Figure 1—figure supplement 1. SynGAP isoforms are differentially expressed during brain development.

(A) Quantification of Figure 1C immunoblot showing specificity of SynGAP isoform-specific antibodies. Graph of relative SynGAP isoform levels with respect to total SynGAP expression measured from immunoblot was displayed. Error bars indicate ± SEM. Two-way ANOVA followed by Tukey's post hoc test (Isoform F(4,30) = 1.900; p=0.13, Genotype F(1,30) = 451.2; p<0.001, Interaction F(4,30)=1.900; p=0.13, n = 4 each condition) was performed. Error bar indicates ± SEM. (B) Quantification of Figure 1D immunoblot showing endogenous expression and distribution of SynGAP isoforms in various organs. Heat map of immunoblot was displayed.
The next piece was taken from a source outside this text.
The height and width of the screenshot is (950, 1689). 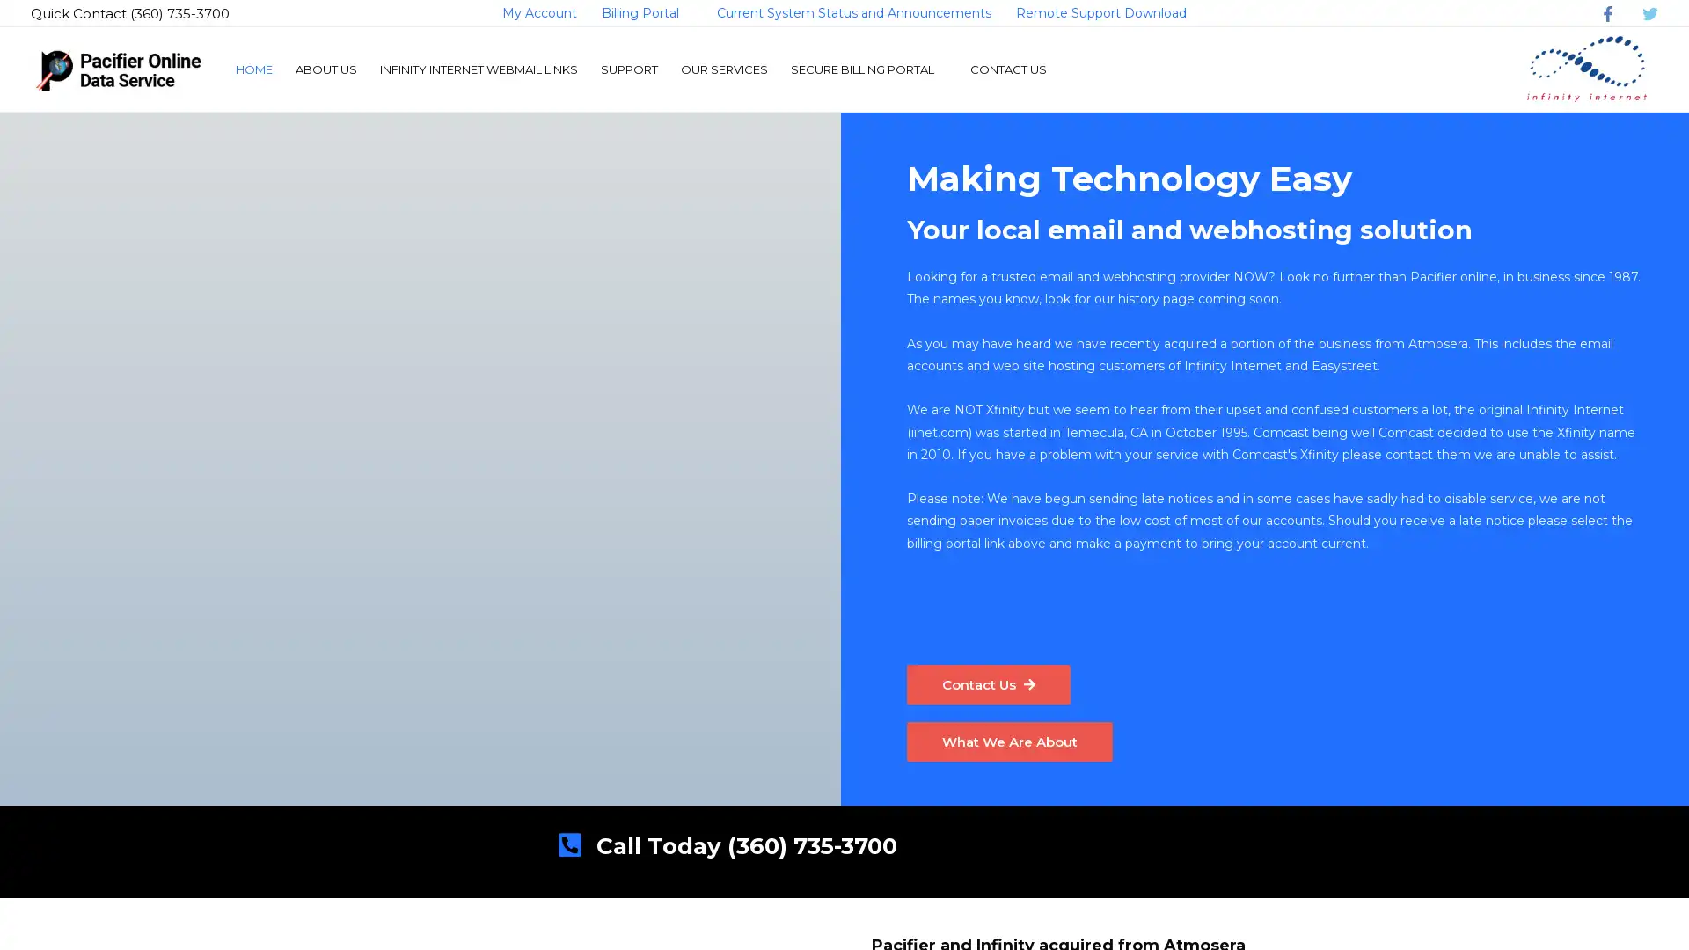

The amount of protein in the brain is standardized as 1.0. (C) Quantification of Figure 1E immunoblot showing western blot of endogenous levels of individual SynGAP isoforms and other synaptic proteins in lysates prepared from several brain regions obtained from WT. (OB: Olfactory bulb, CC: Cerebral cortex, Hip: Hippocampus, ST: Striatum, Th: Thalamus, Mid: Midbrain, Ce: Cerebellum). Two-way ANOVA followed by Tukey's post hoc test (Brain regions F(7, 264)=1048; p<0.0001, Molecules F(10,264) = 8.0 x 10 ⁻¹²; p>0.9999, Interaction F(70.264) = 59.06; p<0.0001, n = 4 each condition) was performed. The mean values of each signal were plotted in the graph. (D) Complete set of quantification for immunoblots representing relative enrichments along developmental stage corresponds to Figure 1G. The mean values of each signal were plotted in the graph. Error bars indicate ± SEM. (E) mRNA expression of the β and non-β SYNGAP1 isoforms across age in human dorsolateral prefrontal cortex. RNAseq reads spanning the exon 17–18 junction supporting either isoform were normalized to sequencing depth and plotted against human age (post-conception weeks and years) with a linear regression. (F) mRNA expression of the α1, α2, and γ SYNGAP1 isoforms across age. RNAseq reads spanning the exon 18–19 junction (γ) or exon 18–20 junction (α1, α2) supporting each isoform were normalized to sequencing depth and plotted against human age.